§ **Exercise directions**
From the listing below, please restate exactly the lines beginning at the one with "648x587 pixels. Task: Expand" and ending at the one with "Reply to the 7 นาที comment via ตอบกลับ", both included, and skip the pictures.

§ **Data for this exercise**

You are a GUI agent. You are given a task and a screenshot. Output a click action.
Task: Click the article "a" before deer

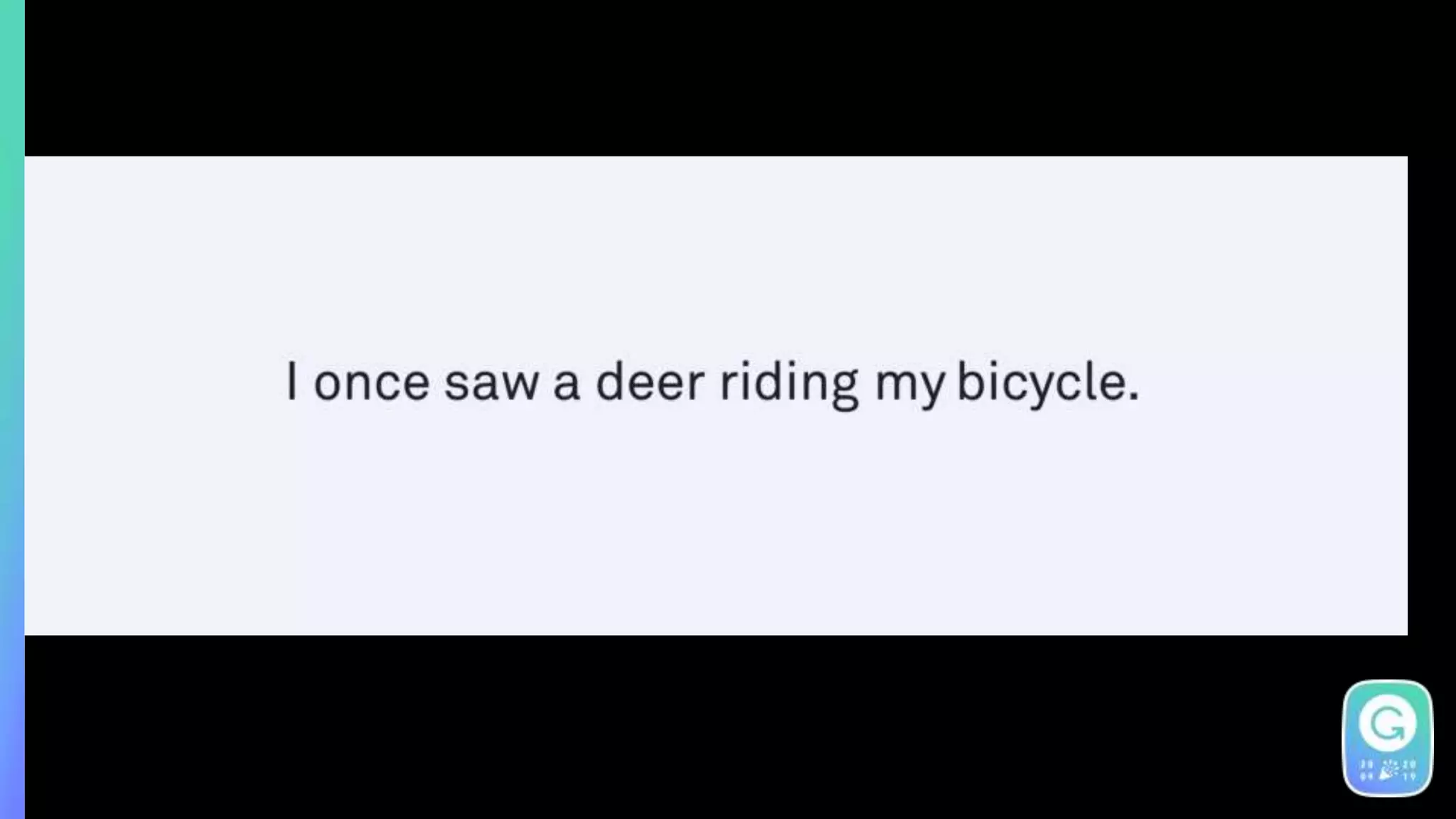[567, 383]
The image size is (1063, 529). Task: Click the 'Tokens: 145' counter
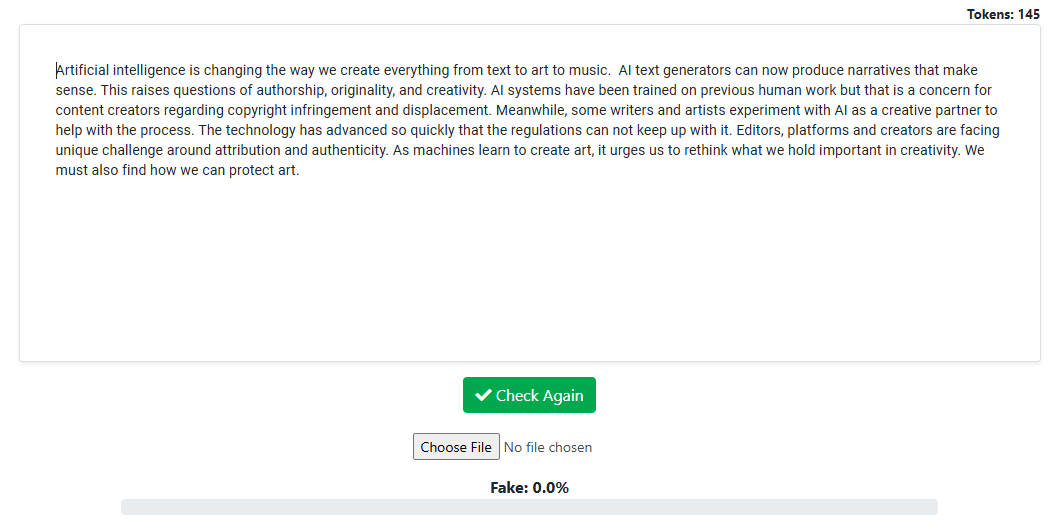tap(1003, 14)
---
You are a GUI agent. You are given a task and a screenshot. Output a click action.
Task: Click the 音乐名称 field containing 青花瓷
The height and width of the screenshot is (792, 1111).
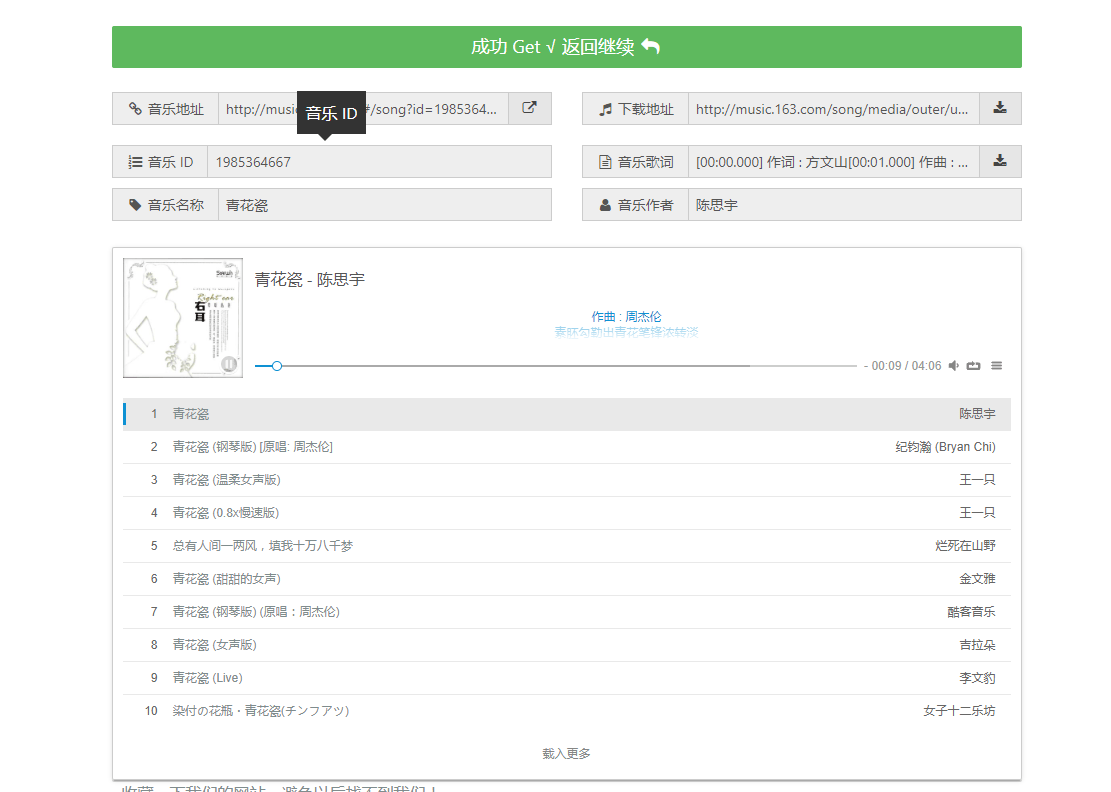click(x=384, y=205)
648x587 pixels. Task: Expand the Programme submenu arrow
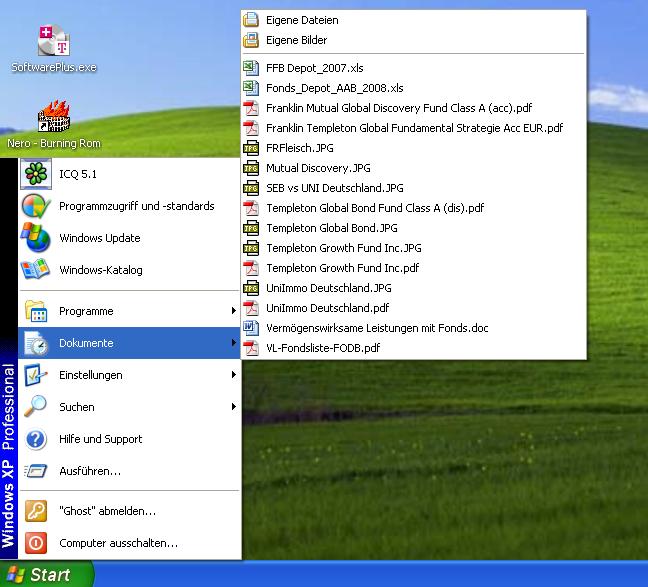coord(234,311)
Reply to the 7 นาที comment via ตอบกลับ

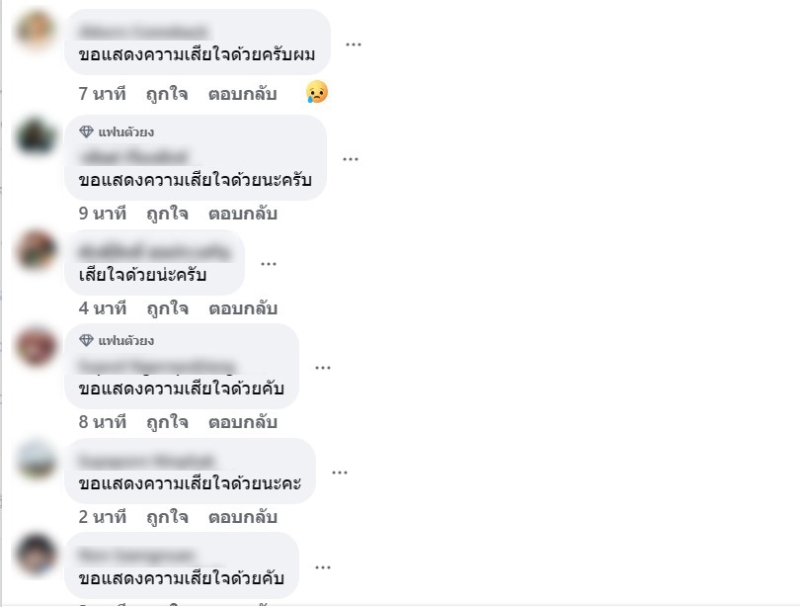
==
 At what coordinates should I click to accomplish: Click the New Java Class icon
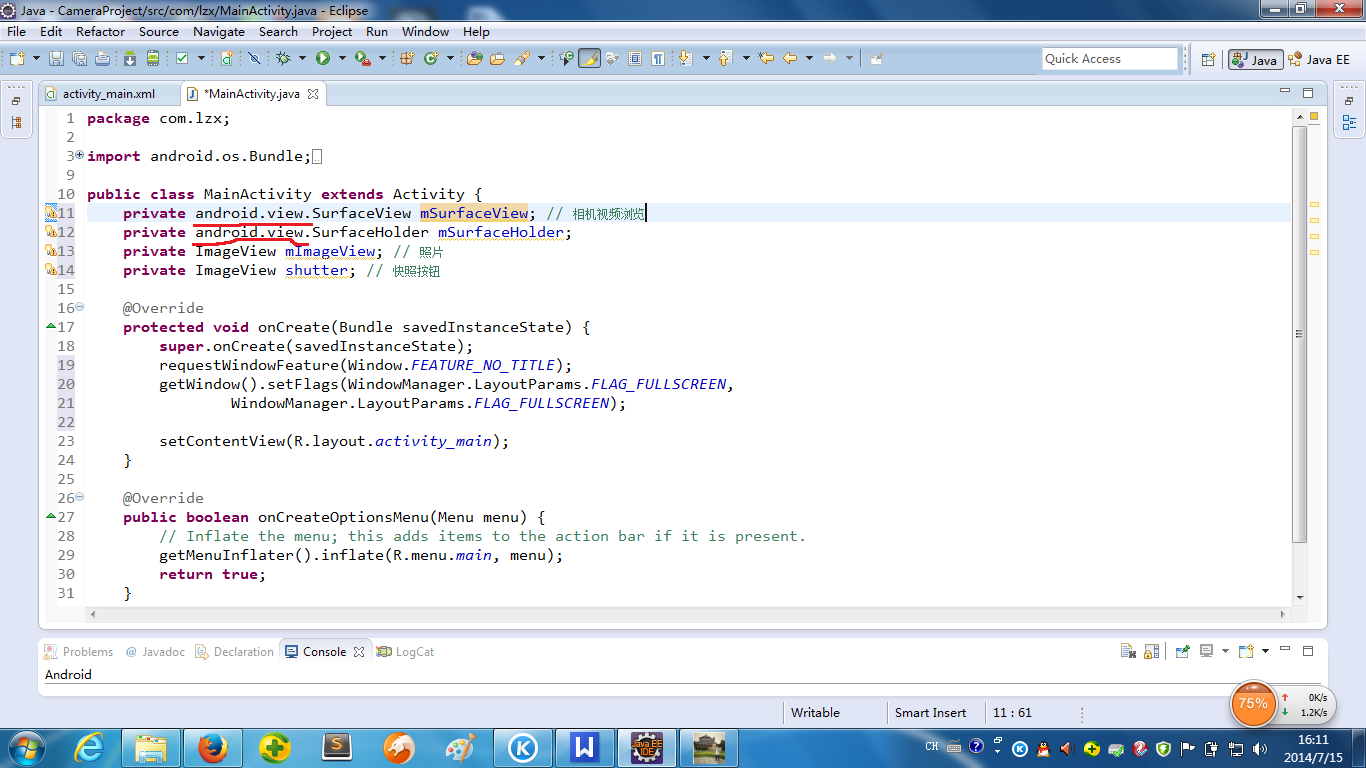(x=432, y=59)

§ **Answer to this task**
648x587 pixels. Task: Expand the Programme submenu arrow
coord(234,311)
Reply to the 7 นาที comment via ตอบกลับ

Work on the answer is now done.